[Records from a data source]
-=-=-=-=-

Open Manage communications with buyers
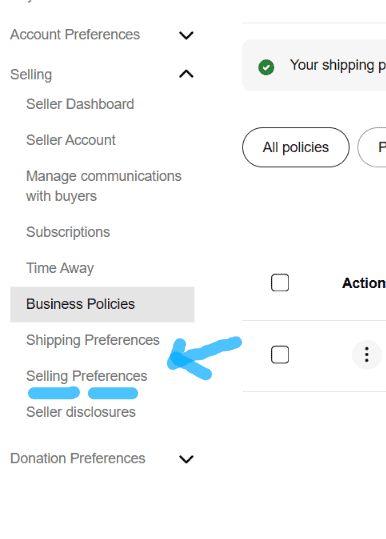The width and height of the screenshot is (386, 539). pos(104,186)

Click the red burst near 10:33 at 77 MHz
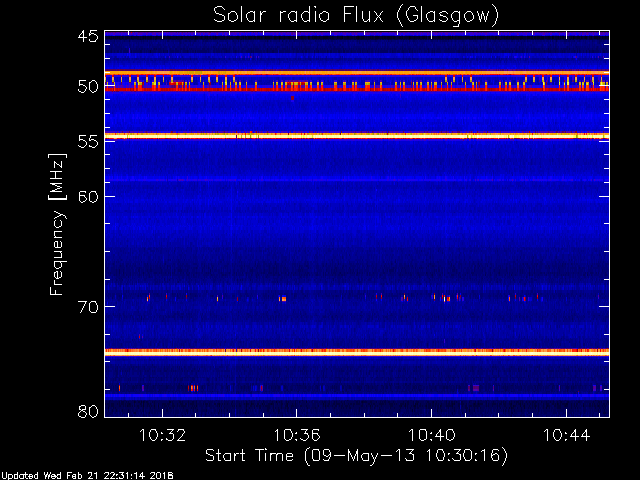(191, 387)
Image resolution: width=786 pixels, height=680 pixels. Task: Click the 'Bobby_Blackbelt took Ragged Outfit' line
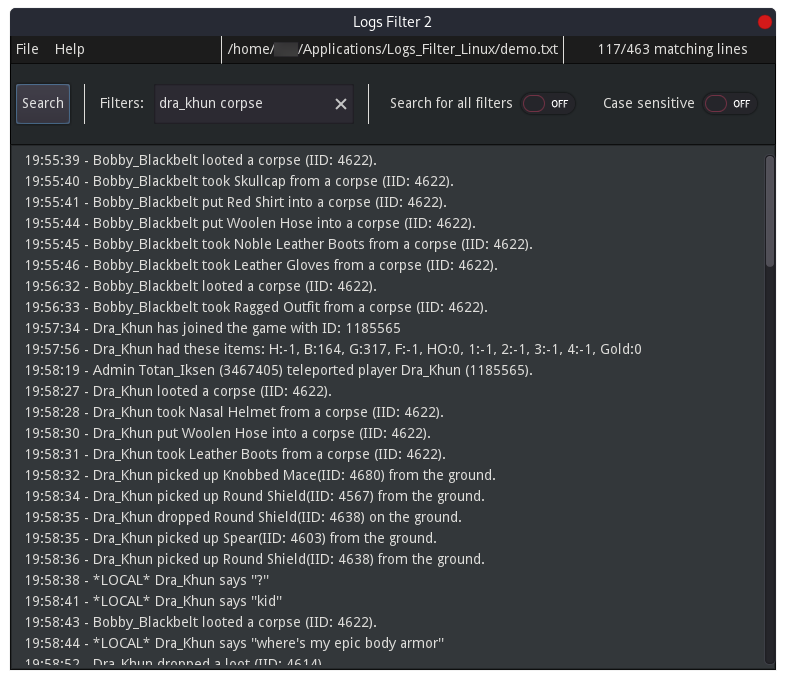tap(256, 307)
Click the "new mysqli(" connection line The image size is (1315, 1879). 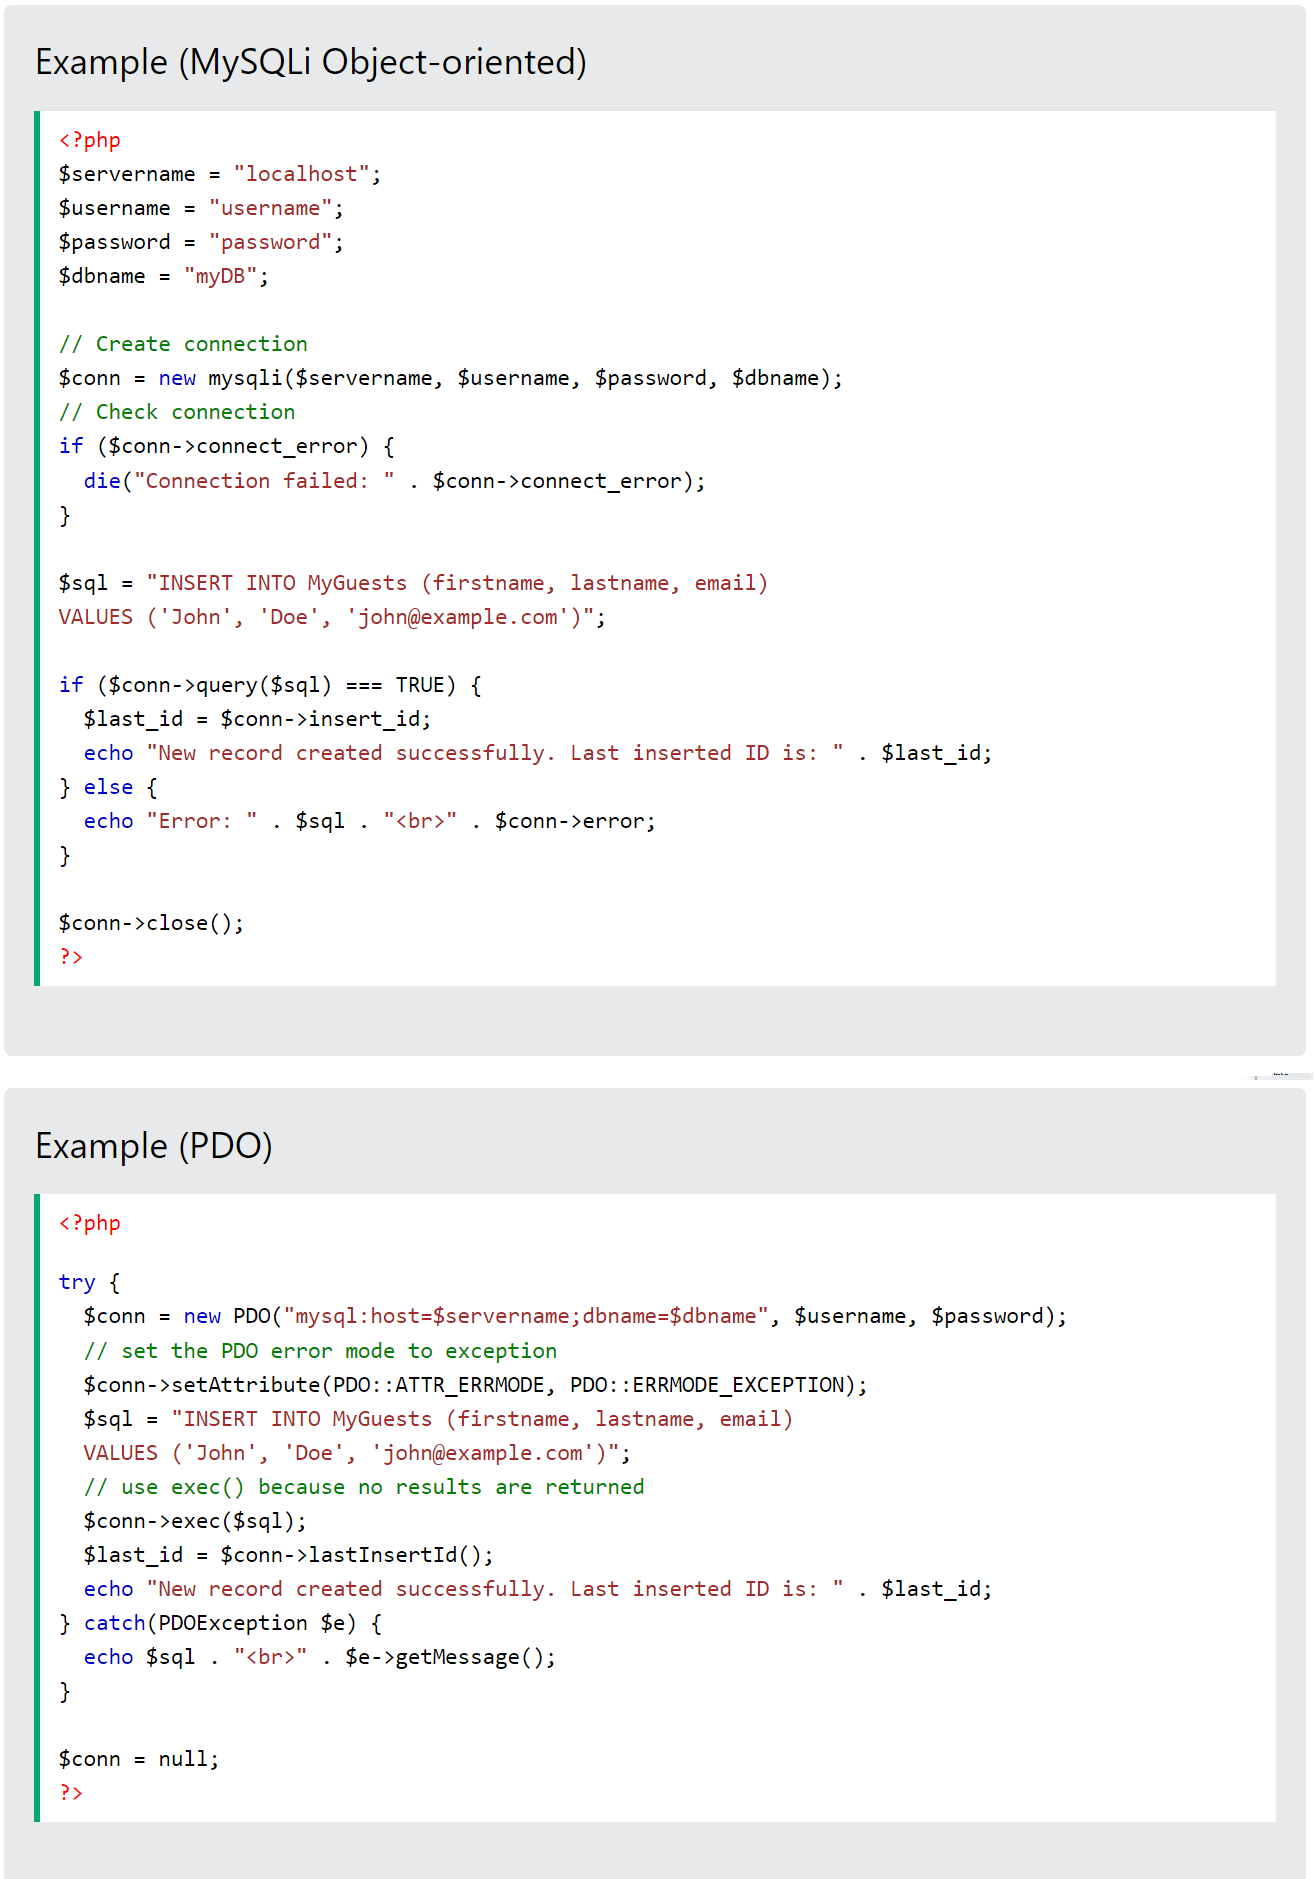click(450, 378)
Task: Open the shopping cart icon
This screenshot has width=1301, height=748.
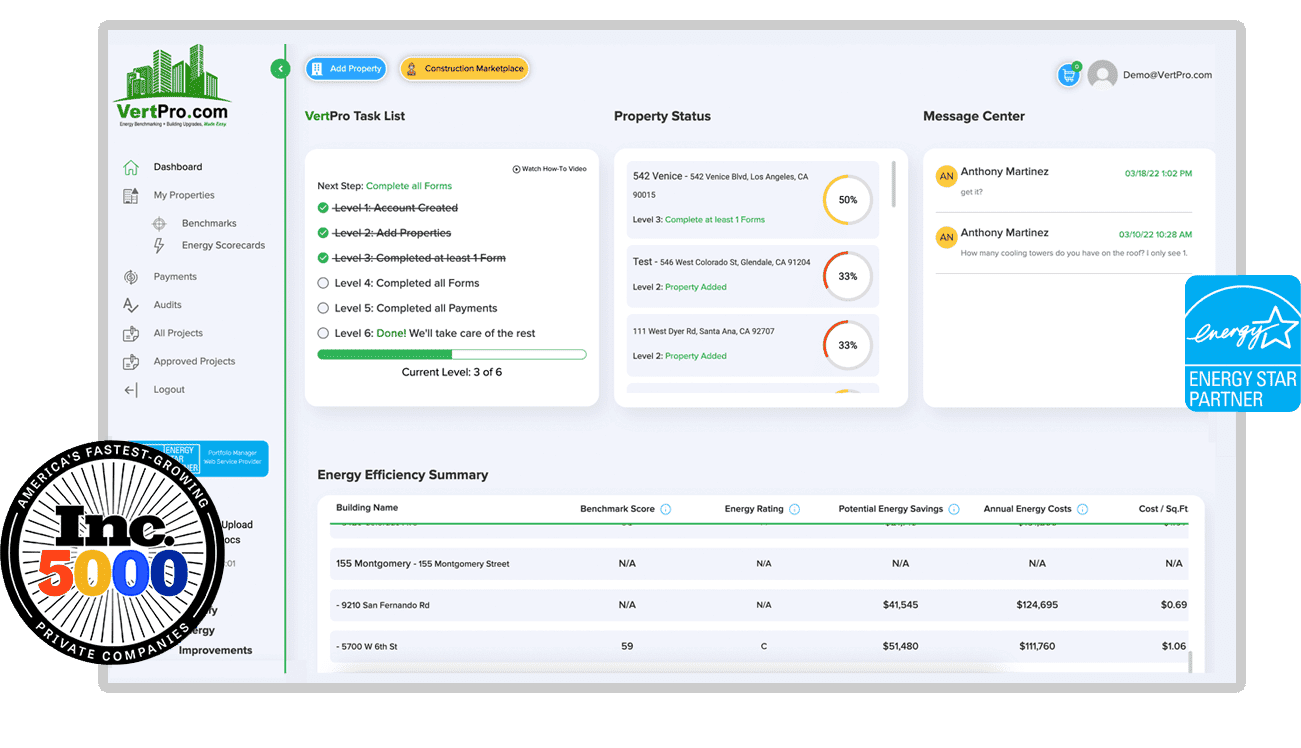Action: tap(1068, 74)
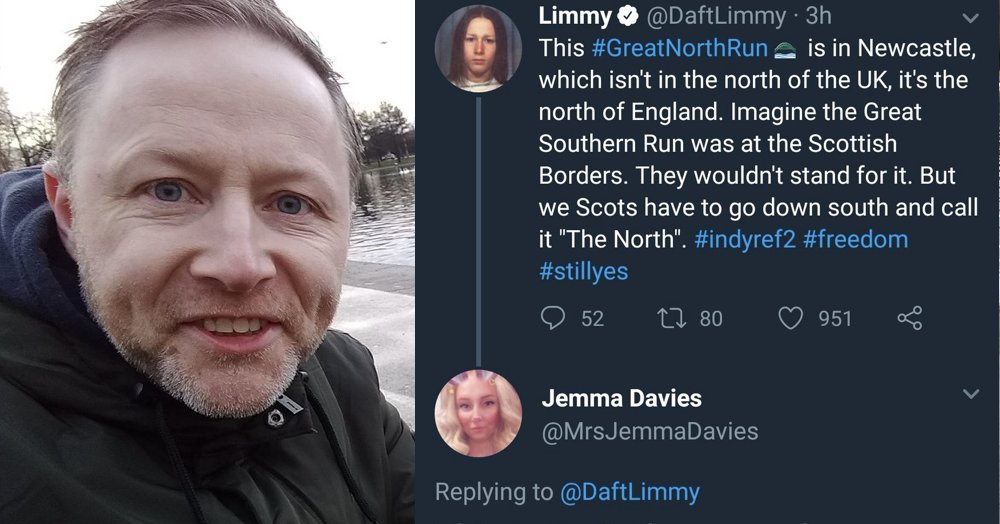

-=-=-=-=-

**DIRECTIONS**
Begin with the line containing "Task: Open the shopping cart icon" and end with the last line of the entries above. Copy those lines exactly, both ends included, and drop every picture.

**TASK SOLUTION**
Task: Open the shopping cart icon
This screenshot has width=1301, height=748.
Action: tap(1068, 74)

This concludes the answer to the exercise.